Your goal - Some lines of the records below include the word "entry". Report how many, and write nothing besides the number.

(Dataset excerpts)

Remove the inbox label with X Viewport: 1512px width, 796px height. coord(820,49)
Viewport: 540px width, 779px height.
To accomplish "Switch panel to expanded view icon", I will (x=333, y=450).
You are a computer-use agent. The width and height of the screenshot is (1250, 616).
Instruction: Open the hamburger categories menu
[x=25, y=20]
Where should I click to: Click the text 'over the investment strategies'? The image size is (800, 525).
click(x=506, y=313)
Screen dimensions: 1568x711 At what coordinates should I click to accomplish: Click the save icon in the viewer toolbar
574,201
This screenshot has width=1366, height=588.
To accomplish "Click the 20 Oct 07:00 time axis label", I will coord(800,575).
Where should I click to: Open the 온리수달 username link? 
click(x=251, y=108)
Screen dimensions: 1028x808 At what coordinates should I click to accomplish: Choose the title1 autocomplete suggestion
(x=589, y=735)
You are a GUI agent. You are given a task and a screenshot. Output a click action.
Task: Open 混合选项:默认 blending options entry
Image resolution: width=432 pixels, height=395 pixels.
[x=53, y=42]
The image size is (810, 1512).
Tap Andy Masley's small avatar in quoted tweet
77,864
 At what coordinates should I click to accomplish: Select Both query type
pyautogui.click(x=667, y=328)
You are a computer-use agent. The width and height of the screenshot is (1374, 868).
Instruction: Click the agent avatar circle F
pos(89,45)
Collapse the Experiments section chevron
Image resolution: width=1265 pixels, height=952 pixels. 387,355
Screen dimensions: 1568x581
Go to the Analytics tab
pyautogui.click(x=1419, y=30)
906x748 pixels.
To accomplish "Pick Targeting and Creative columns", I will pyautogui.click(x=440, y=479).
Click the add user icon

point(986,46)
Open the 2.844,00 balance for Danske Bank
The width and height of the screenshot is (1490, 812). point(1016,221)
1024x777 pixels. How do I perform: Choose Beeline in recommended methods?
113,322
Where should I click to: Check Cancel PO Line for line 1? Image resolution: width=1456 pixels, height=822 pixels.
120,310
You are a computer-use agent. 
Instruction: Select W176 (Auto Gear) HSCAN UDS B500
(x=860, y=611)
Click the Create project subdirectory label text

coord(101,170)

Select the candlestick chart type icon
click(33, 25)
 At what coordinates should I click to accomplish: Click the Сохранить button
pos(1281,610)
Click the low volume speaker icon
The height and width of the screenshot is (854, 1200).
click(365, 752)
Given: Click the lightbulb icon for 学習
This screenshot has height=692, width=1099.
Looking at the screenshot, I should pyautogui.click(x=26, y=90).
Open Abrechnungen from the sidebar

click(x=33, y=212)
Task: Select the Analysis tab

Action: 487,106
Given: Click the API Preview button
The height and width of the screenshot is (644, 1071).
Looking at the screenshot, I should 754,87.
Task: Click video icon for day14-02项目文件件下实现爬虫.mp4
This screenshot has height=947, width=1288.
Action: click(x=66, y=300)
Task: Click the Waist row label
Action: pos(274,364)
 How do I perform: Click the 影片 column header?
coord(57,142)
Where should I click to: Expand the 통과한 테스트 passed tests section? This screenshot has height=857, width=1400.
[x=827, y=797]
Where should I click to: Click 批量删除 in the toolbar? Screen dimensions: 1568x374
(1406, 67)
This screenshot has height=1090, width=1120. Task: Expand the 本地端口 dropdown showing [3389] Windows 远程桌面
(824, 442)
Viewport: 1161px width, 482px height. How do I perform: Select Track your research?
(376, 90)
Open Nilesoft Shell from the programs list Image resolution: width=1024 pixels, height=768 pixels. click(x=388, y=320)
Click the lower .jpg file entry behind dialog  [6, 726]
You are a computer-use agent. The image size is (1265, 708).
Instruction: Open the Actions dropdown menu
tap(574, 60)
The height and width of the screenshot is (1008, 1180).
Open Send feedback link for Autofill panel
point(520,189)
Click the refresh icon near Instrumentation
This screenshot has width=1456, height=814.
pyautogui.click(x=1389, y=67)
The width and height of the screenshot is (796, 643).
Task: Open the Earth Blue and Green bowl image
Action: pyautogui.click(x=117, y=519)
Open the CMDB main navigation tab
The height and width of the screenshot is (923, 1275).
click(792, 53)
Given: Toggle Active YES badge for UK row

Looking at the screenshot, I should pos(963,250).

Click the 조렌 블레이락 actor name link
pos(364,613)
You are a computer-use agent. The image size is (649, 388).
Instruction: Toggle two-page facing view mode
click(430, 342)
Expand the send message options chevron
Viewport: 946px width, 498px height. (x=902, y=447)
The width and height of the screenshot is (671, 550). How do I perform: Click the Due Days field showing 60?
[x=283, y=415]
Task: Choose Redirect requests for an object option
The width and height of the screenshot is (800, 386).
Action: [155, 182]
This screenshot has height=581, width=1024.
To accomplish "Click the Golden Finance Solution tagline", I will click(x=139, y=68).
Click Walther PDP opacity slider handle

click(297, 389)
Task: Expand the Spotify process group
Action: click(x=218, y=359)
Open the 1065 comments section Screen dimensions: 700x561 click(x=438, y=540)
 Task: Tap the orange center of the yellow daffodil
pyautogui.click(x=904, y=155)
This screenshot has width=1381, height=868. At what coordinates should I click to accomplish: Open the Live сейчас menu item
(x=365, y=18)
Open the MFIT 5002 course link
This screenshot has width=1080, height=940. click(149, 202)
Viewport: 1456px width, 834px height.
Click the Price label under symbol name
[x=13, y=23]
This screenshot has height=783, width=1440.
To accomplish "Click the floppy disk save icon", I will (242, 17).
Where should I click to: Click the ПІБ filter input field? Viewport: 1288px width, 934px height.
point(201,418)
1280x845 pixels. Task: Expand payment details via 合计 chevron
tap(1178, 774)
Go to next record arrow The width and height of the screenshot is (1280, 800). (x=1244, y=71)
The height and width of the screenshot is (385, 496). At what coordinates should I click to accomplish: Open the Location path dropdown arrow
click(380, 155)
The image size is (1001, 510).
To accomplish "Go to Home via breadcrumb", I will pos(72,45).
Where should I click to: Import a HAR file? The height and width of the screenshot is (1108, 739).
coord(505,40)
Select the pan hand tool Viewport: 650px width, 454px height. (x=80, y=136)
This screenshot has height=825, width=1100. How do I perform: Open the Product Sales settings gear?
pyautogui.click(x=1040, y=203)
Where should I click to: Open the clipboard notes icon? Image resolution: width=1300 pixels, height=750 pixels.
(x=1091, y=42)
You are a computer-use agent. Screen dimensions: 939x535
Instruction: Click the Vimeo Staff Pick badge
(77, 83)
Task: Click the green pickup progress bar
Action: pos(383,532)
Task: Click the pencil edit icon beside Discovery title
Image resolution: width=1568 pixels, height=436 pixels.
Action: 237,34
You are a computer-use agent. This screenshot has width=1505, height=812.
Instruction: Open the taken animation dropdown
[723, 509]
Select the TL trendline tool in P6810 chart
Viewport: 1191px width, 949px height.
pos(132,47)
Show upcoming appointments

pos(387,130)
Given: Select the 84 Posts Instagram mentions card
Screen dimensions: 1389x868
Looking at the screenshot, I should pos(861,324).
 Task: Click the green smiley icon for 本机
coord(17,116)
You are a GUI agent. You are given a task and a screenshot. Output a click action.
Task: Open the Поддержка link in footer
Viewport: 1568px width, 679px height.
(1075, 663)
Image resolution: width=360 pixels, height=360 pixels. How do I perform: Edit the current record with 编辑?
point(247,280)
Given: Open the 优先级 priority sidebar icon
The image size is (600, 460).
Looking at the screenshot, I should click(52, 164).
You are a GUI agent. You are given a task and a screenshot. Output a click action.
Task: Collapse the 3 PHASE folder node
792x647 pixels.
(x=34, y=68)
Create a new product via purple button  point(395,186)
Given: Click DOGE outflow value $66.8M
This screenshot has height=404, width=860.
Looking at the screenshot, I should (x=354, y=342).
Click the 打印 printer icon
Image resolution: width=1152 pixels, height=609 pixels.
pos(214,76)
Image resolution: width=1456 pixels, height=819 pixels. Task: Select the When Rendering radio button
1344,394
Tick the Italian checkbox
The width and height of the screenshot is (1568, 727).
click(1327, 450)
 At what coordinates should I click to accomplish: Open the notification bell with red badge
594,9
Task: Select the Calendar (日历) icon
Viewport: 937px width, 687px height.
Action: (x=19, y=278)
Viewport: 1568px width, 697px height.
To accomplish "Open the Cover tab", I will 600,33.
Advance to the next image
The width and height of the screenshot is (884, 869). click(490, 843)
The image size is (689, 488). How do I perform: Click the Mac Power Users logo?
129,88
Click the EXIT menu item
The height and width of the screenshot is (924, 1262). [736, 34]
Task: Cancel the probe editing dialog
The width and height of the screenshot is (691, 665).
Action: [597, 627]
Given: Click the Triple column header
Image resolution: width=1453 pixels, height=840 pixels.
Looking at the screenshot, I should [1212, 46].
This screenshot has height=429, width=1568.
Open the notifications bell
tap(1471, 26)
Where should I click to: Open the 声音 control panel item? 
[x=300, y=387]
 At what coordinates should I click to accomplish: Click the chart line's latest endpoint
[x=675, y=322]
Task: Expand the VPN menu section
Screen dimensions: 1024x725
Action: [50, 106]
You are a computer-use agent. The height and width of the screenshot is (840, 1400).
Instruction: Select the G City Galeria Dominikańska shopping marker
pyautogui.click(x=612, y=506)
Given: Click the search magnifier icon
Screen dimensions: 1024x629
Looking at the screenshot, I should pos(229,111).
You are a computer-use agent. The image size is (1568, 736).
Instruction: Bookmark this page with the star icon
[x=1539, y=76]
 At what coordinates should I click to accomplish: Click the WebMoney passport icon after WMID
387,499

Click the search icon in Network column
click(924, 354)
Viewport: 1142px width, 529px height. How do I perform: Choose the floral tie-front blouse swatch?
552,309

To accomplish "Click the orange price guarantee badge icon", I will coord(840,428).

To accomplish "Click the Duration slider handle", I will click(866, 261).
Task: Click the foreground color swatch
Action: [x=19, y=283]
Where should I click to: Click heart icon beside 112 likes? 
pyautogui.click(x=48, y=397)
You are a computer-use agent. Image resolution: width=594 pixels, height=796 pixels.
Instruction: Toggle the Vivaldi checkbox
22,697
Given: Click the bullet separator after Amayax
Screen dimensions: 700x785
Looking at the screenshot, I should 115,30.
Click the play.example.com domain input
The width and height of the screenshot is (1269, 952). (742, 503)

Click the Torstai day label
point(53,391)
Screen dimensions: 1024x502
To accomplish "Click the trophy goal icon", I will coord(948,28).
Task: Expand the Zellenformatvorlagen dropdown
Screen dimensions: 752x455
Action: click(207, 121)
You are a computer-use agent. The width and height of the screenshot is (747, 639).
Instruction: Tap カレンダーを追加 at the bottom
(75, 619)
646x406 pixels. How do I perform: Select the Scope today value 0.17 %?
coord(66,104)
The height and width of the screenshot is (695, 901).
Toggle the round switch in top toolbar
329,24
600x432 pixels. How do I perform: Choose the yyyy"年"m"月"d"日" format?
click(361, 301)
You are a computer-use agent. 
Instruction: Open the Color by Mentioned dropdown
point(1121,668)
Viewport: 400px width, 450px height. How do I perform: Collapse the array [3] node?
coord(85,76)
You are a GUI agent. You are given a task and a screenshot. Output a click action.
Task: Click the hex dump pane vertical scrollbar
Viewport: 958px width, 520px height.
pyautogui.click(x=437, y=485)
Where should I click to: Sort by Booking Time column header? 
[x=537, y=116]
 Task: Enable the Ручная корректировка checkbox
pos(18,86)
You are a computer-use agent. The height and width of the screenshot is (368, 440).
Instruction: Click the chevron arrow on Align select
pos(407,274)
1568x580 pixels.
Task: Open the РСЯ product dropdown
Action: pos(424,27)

(End Dataset excerpts)

Task result - 2